Wollseifer: Nein! Es soll auch künftig vernünftige Ausbildungsvergütungen geben. Ein Hochbauer bekommt im dritten Lehrjahr über 1400 Euro im Monat. Aber darüber sollten auch weiter die Sozialpartner entscheiden und nicht die Bundesregierung. Wir sind große Freunde der Tarifautonomie. Wir wollen auf keinen Fall, dass die Tarifautonomie ausgehebelt wird. Deshalb halten wir eine Mindestausbildungsvergütung für ebenso unnötig wie tarifpolitisch gefährlich.

Die Digitalisierung bedeutet vor allem für kleine Betriebe eine große Herausforderung. Wie helfen Sie da?

Wollseifer: Wir haben zusammen mit dem Bundeswirtschaftsministerium das Kompetenzzentrum Digitales Handwerk ins Leben gerufen. In bundesweit fünf Schaufenstern werden betriebliche Einsatzmöglichkeiten digitaler Technologien gezeigt und illustriert und den Betrieben ganz konkrete Hilfestellung bei der praktischen Umsetzung gegeben.

Im Koalitionsvertrag sind viele neue Rentenpläne angelegt. Befürchten Sie einen Anstieg der Beiträge?

Wollseifer: Die Ausweitung der Mütterrente oder die Entlastung von Solo-Selbstständigen in der Krankenversicherung sind gesamtgesellschaftliche Aufgaben, die deshalb aus Steuern und nicht aus Beiträgen finanziert werden sollten. Es kann nicht sein, dass gesetzliche Kranken- und Rentenversicherte immer wieder Aufgaben finanzieren, die eigentlich von der gesamten Gesellschaft mitgetragen werden sollten.

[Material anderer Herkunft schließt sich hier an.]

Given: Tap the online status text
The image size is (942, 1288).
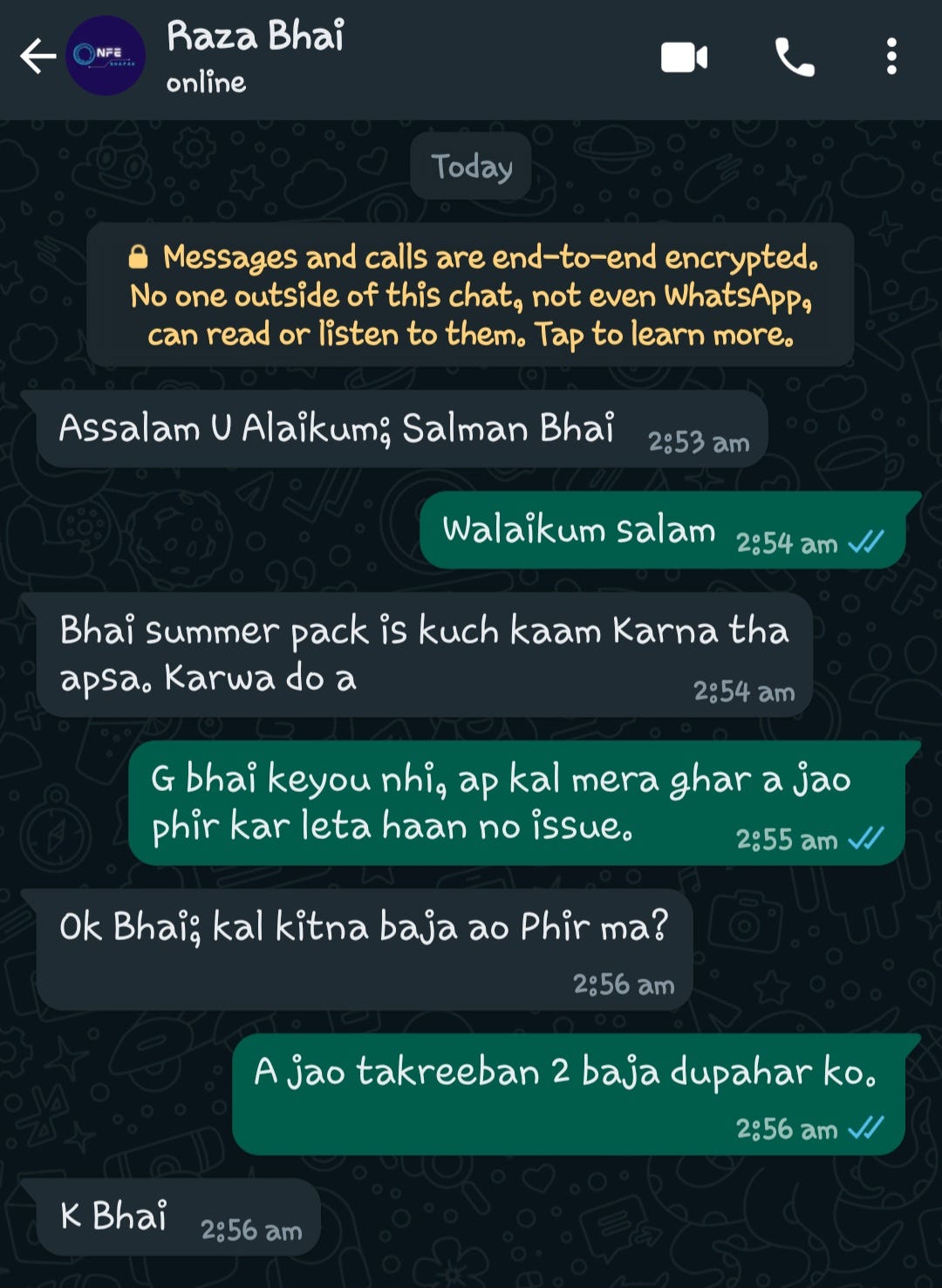Looking at the screenshot, I should pyautogui.click(x=206, y=83).
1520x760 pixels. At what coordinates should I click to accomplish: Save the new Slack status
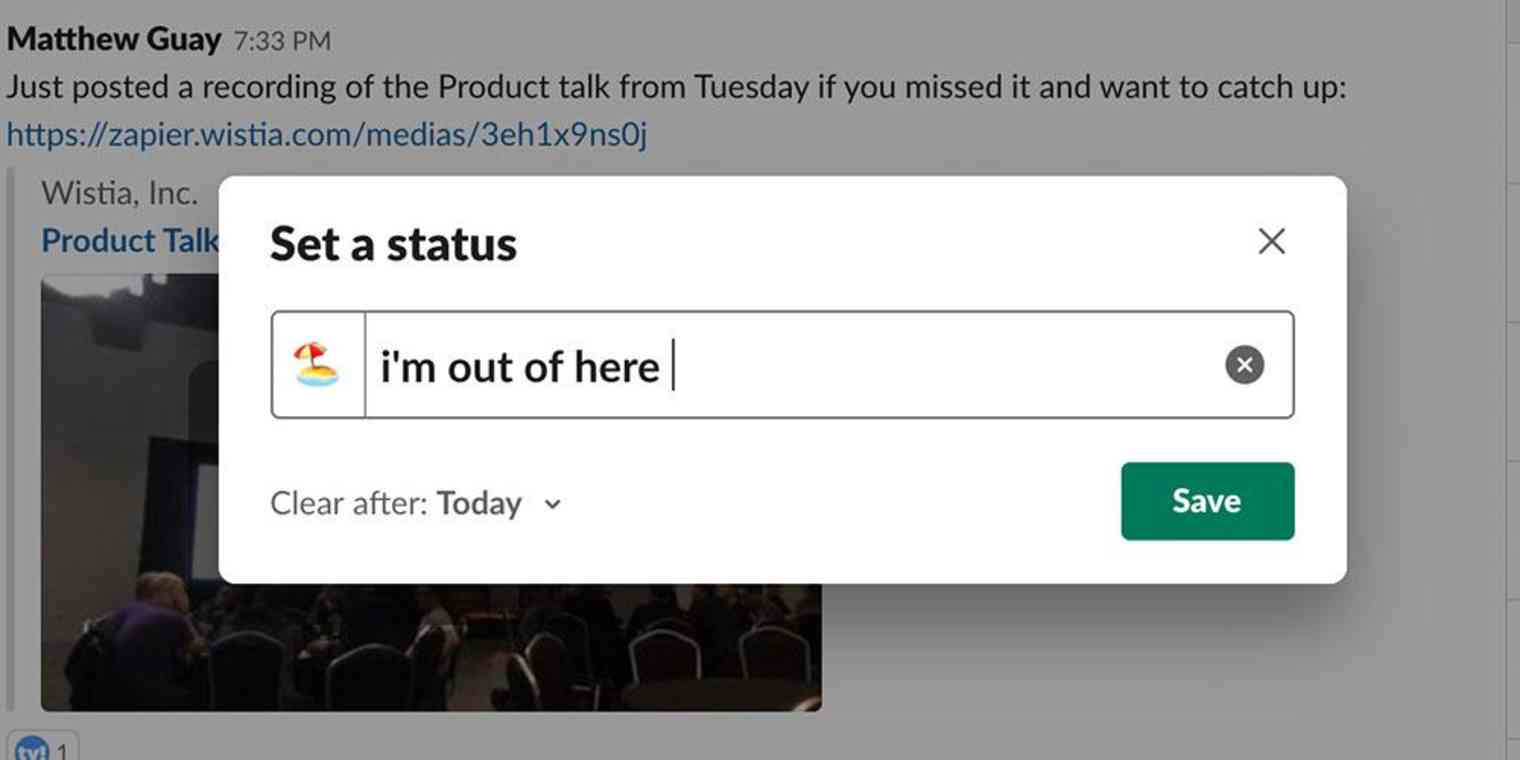[1206, 501]
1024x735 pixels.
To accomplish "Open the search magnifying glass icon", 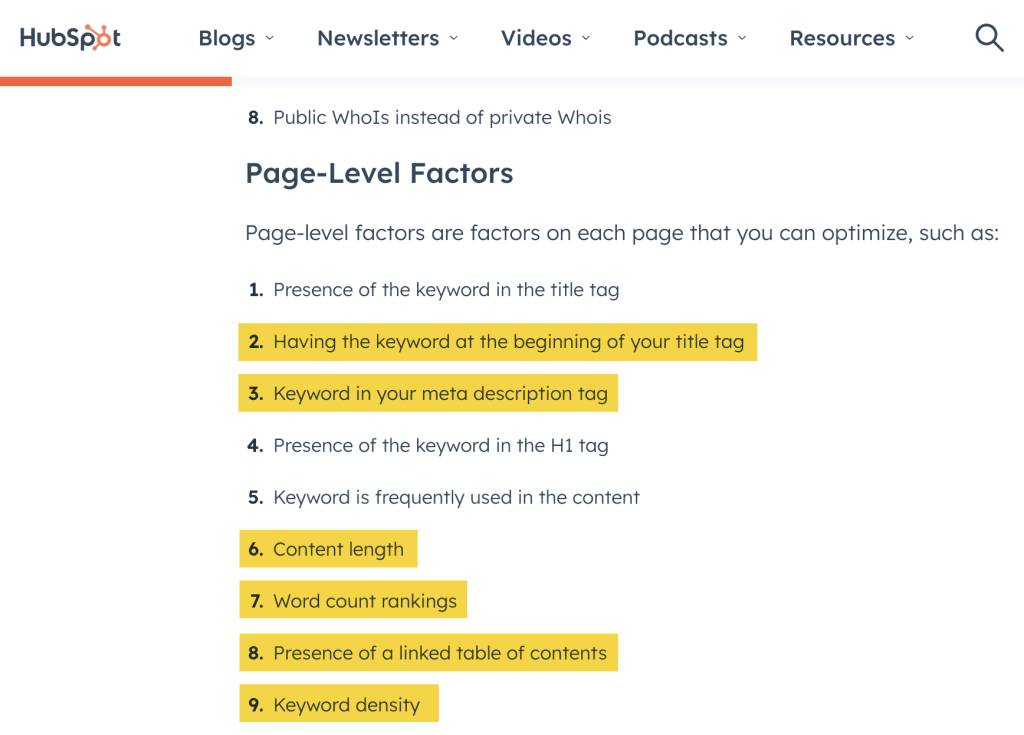I will (989, 37).
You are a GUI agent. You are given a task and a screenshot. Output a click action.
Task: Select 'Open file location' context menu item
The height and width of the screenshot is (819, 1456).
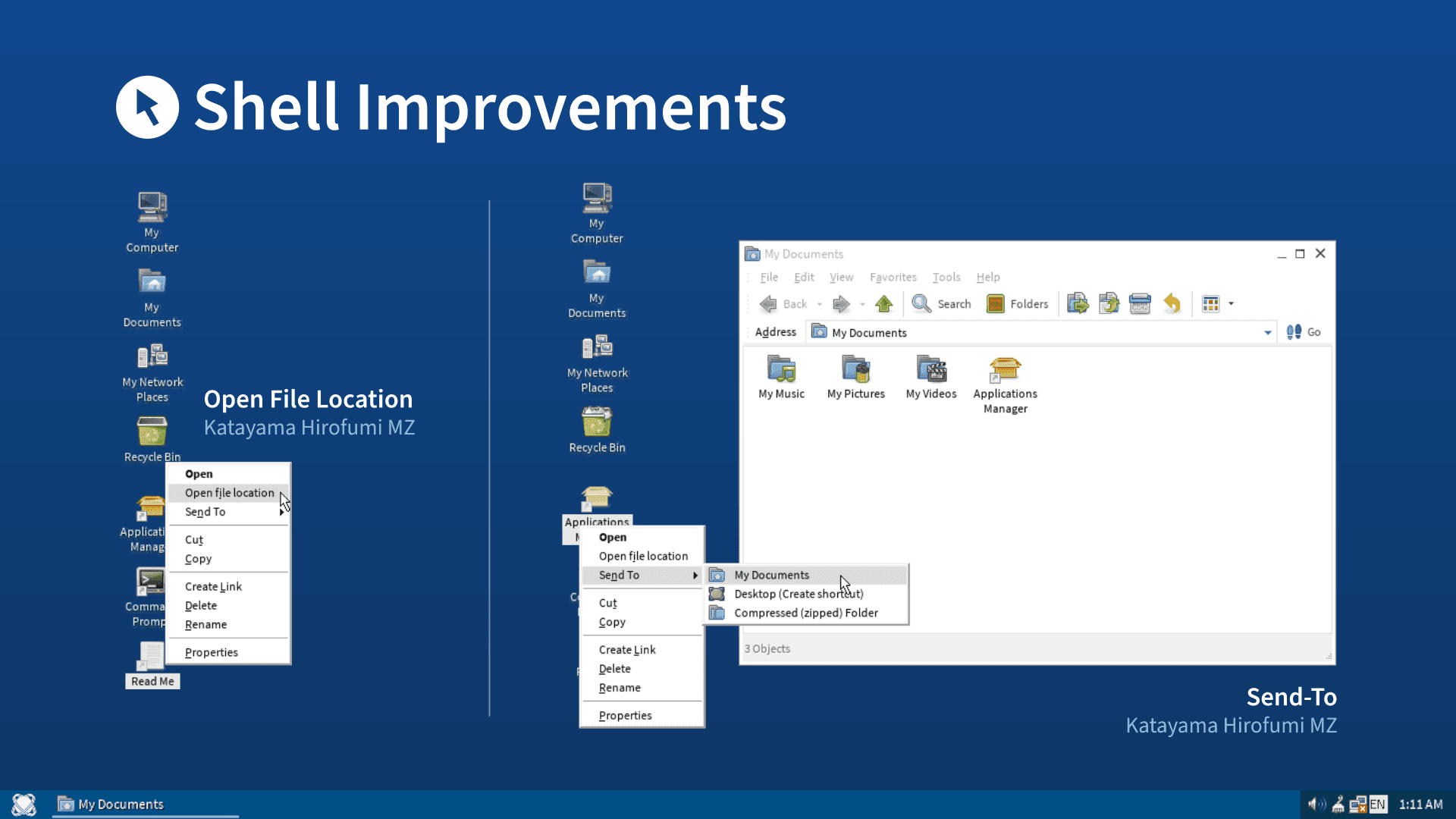pyautogui.click(x=229, y=492)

Die schwarze Null wird also finanziert von den Arbeitnehmern und Arbeitgebern. Wenn man sich all die ausgabenrelevanten Vorhaben der Groko ansieht, dann kann man schon befürchten, dass bei den Lohnnebenkosten die 40-Prozent-Haltelinie gerissen wird. Immerhin hat uns die Bundeskanzlerin zugesichert, dass das in dieser Legislaturperiode nicht passieren wird.